Your objective - Below, locate the line that contains "The image size is (683, 600).". Repeat exactly from that line to the line that contains "Given: Click the Best Staff % column header", inclusive, leaving out the pictures.

Source material -

════

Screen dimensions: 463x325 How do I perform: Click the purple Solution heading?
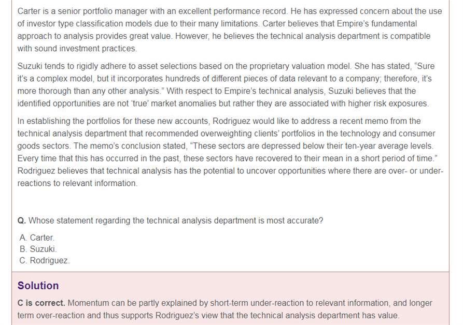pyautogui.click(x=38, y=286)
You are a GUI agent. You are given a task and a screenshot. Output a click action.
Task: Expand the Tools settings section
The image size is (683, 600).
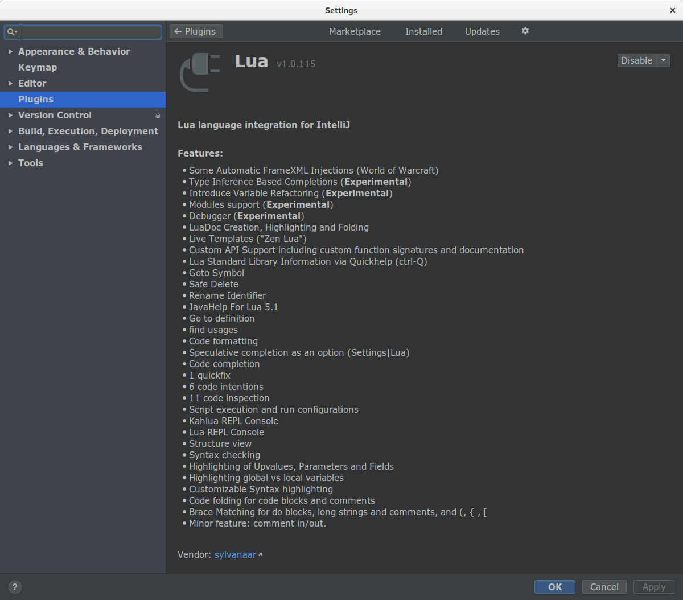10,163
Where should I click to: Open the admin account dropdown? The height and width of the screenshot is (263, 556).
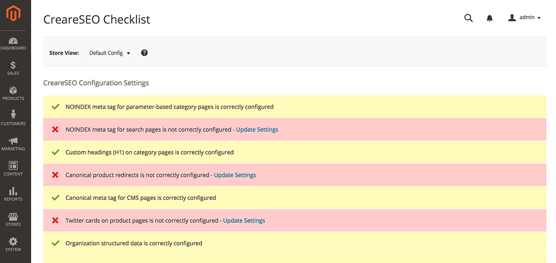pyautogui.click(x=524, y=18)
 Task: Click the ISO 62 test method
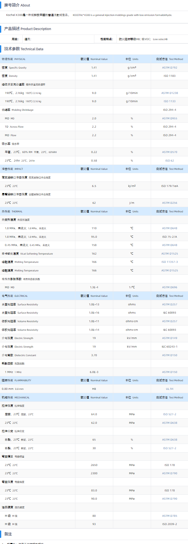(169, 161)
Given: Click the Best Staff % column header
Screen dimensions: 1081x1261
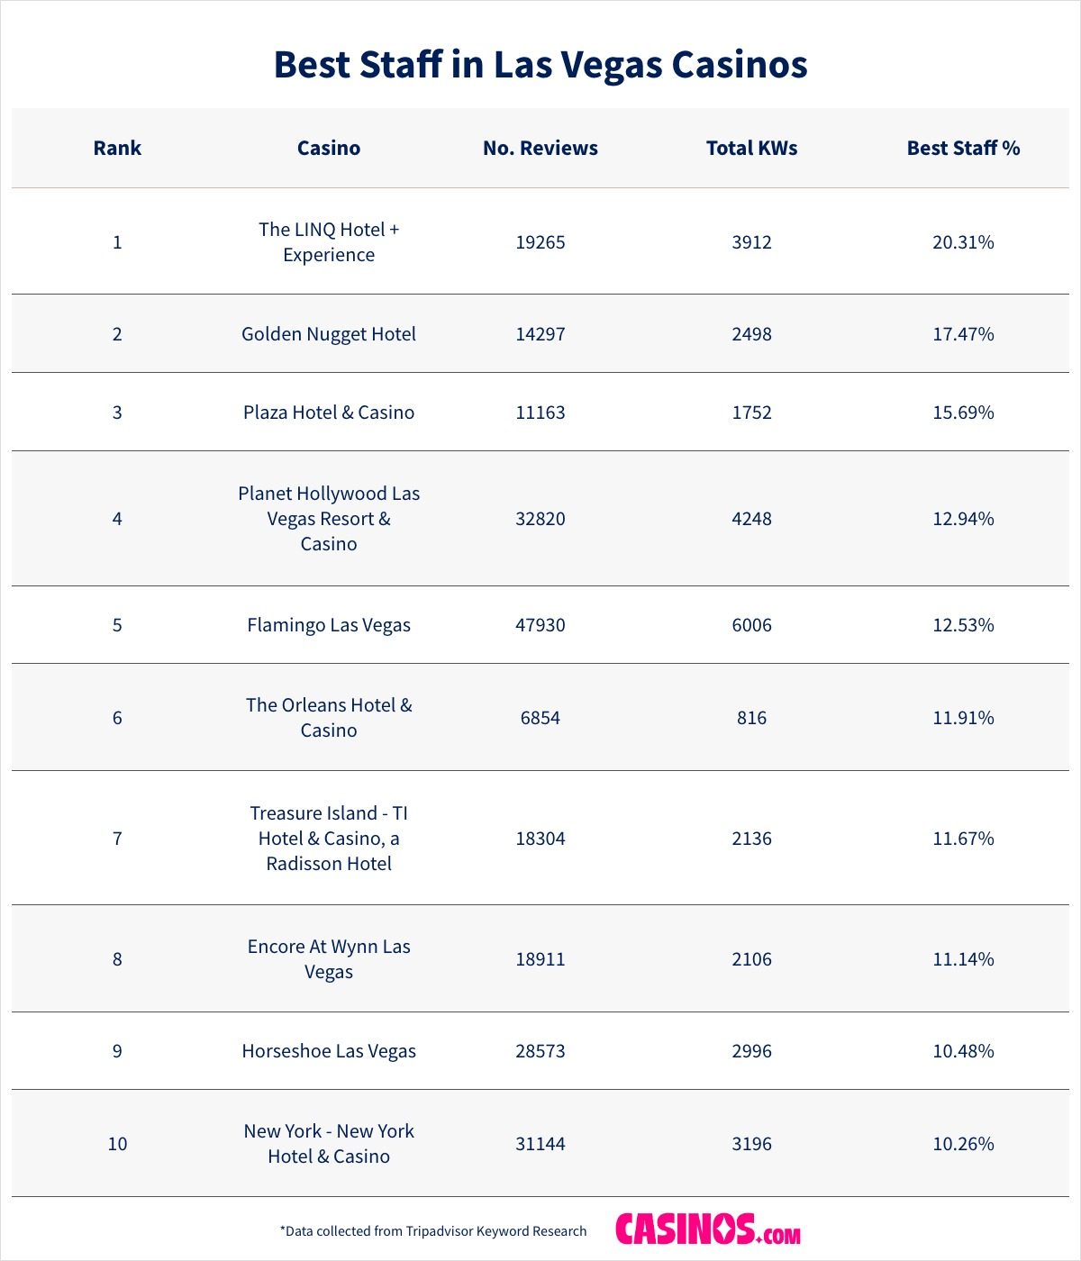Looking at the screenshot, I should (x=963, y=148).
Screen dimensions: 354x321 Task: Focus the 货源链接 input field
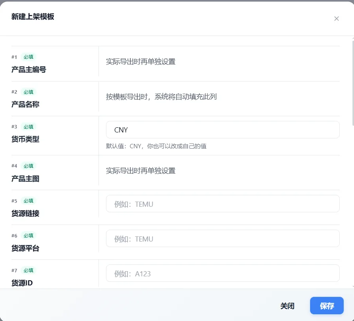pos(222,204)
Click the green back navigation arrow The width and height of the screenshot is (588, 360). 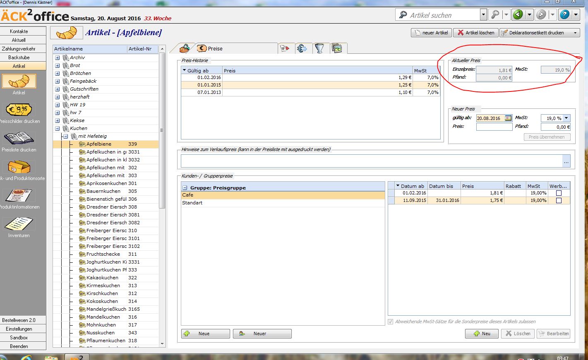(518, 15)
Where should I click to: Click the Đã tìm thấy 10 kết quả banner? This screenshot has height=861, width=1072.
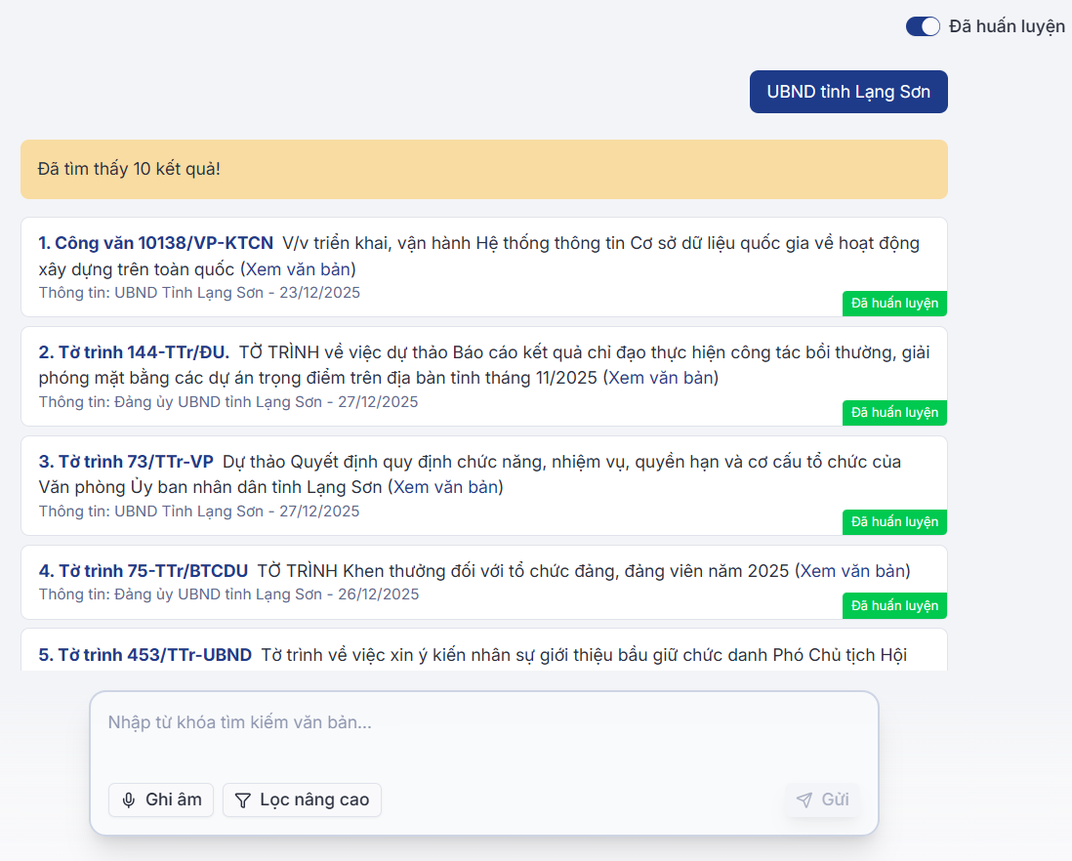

════

Your response -
The image size is (683, 600).
10,163
Where should I click to: Open the admin account dropdown? The height and width of the screenshot is (263, 556).
pyautogui.click(x=524, y=18)
 Task: Click the ISO 62 test method
(169, 161)
Given: Click the Best Staff % column header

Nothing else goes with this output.